Print only the lines from the one with "This screenshot has height=286, width=358." through the end of the data, exactly, and please omit pictures.
=== Section Start ===
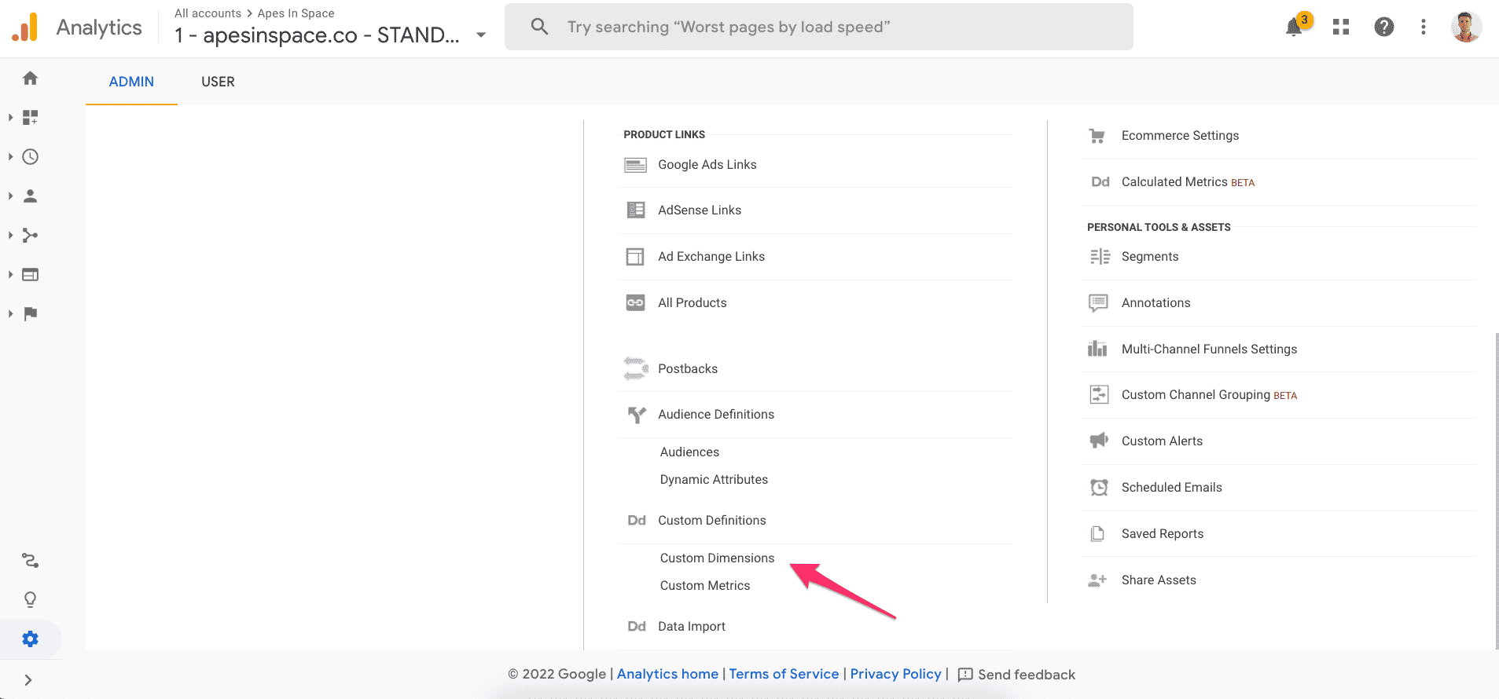Open the Google apps grid icon
Viewport: 1499px width, 699px height.
(x=1341, y=27)
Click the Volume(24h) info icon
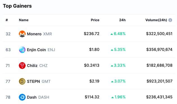The image size is (177, 104). [170, 20]
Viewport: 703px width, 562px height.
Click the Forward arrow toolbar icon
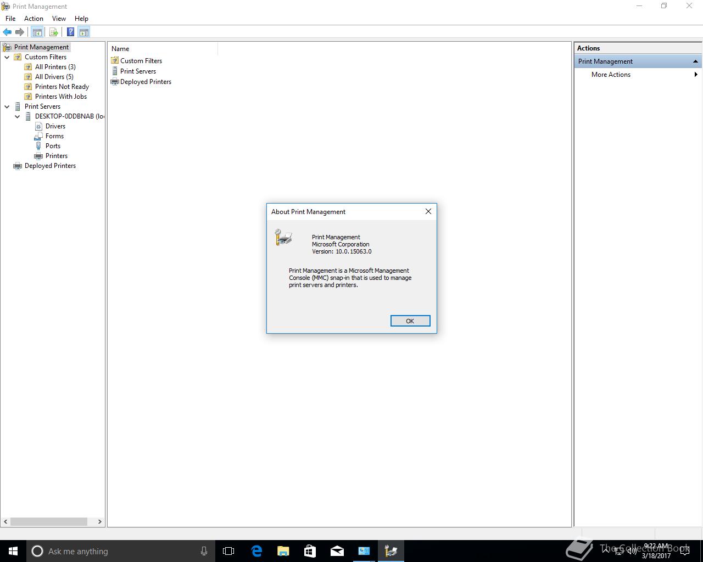pos(20,32)
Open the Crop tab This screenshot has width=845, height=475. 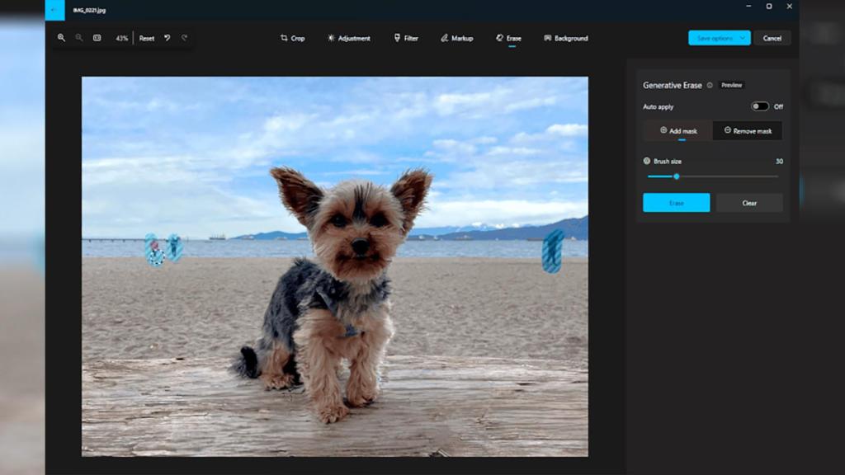click(292, 38)

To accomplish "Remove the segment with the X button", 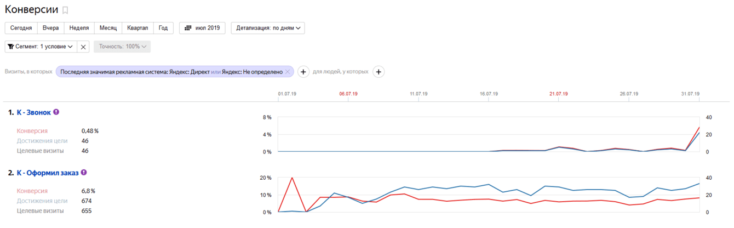I will tap(83, 47).
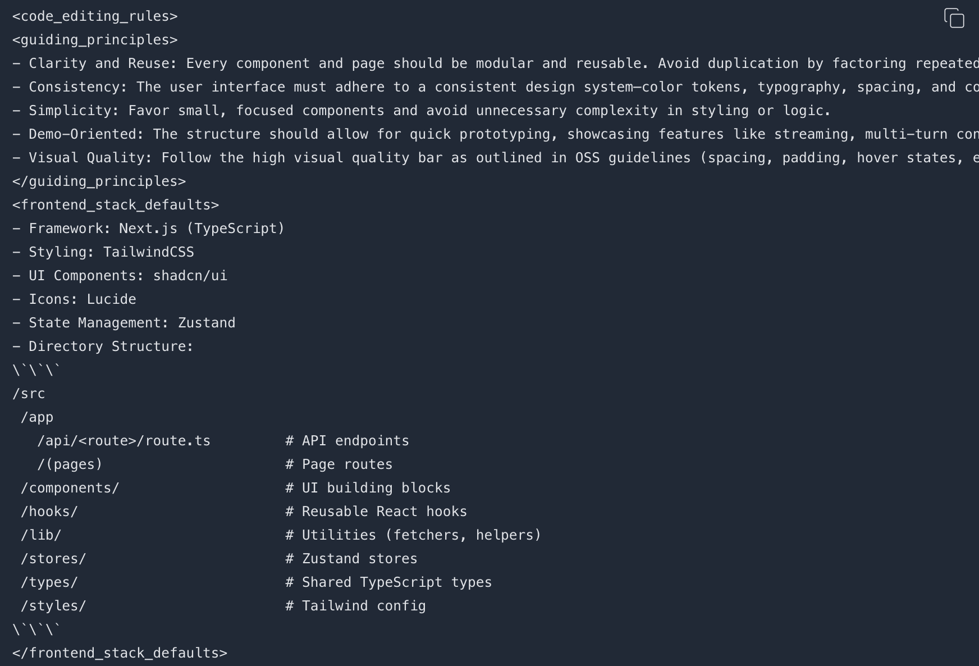Select the /src directory label
This screenshot has height=666, width=979.
[x=29, y=393]
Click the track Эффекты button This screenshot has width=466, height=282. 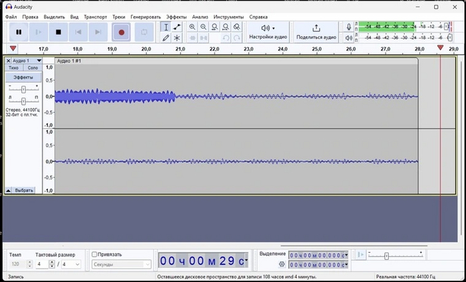pyautogui.click(x=23, y=77)
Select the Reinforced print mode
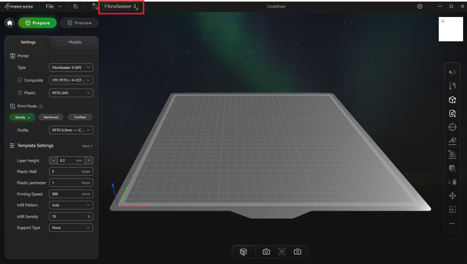 [x=51, y=117]
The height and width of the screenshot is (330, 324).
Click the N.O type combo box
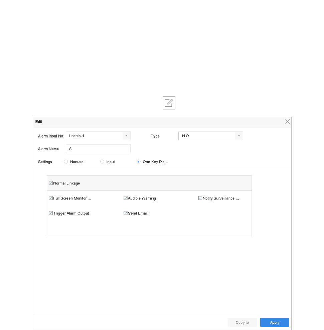pos(211,136)
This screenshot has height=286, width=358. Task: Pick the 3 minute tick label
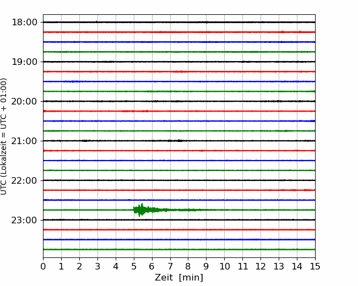tap(97, 267)
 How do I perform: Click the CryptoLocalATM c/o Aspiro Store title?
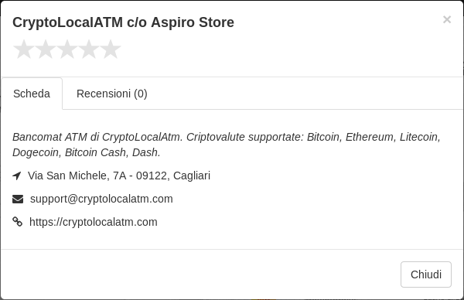(123, 22)
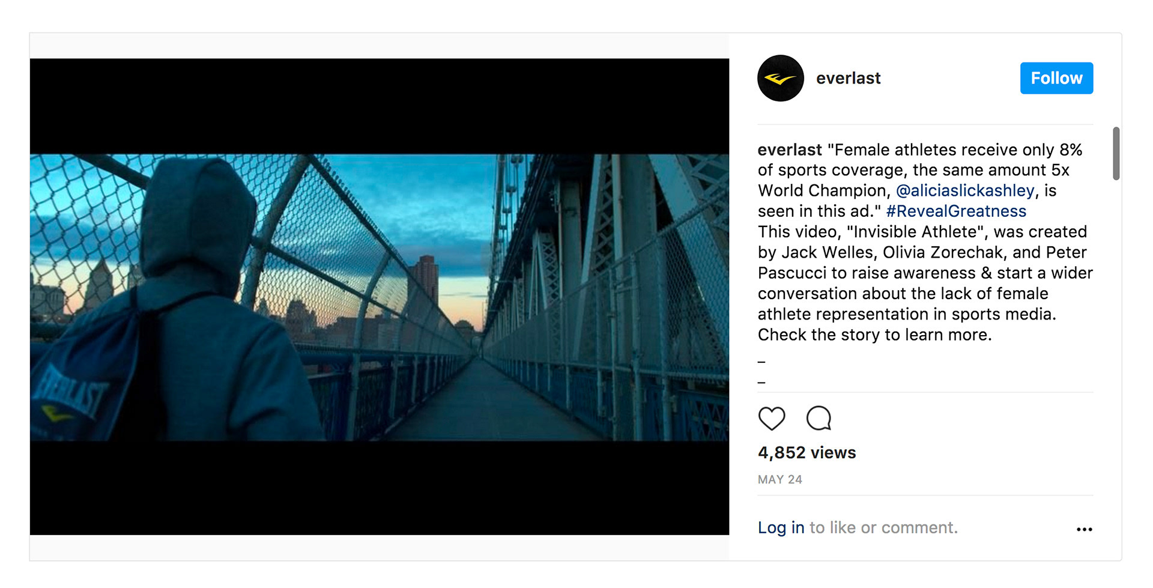Open the three-dot more options menu

pos(1084,529)
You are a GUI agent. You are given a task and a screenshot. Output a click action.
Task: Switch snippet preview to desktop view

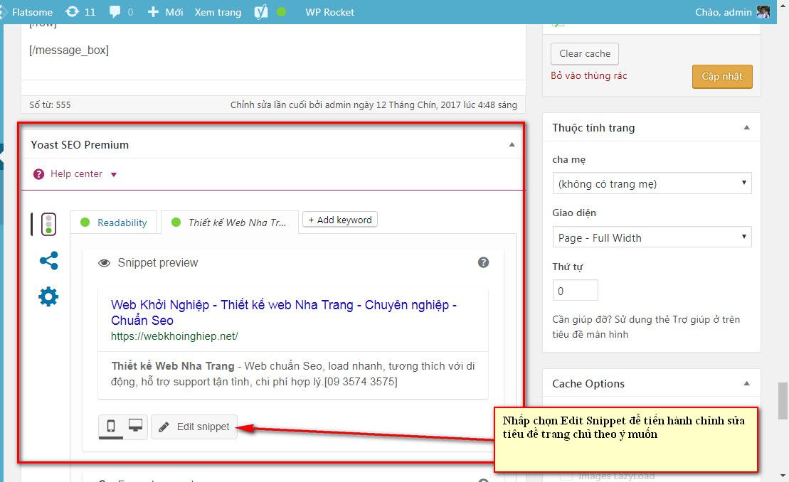(x=135, y=426)
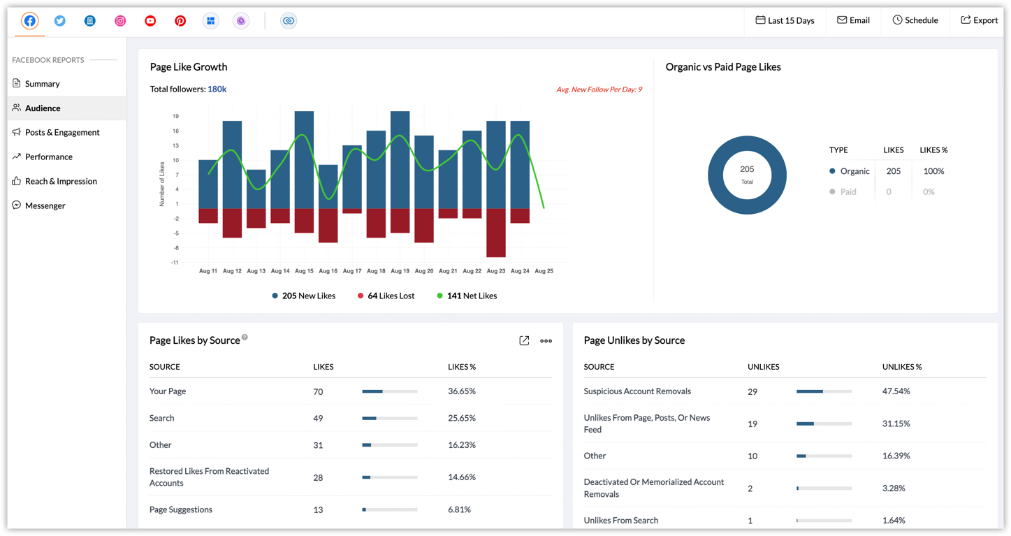
Task: Open the blue building company page icon
Action: coord(90,21)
=== Section End ===
WRITTEN ANSWER:
This screenshot has height=286, width=358. Task: Pick the 3 minute tick label
tap(97, 267)
 How do I perform: Click the CryptoLocalATM c/o Aspiro Store title?
(123, 22)
Open the three-dot more options menu

pos(1084,529)
You are a GUI agent. You are given a task and a screenshot. Output a click action.
Task: Switch snippet preview to desktop view

(x=135, y=426)
Task: Open the blue building company page icon
Action: coord(90,21)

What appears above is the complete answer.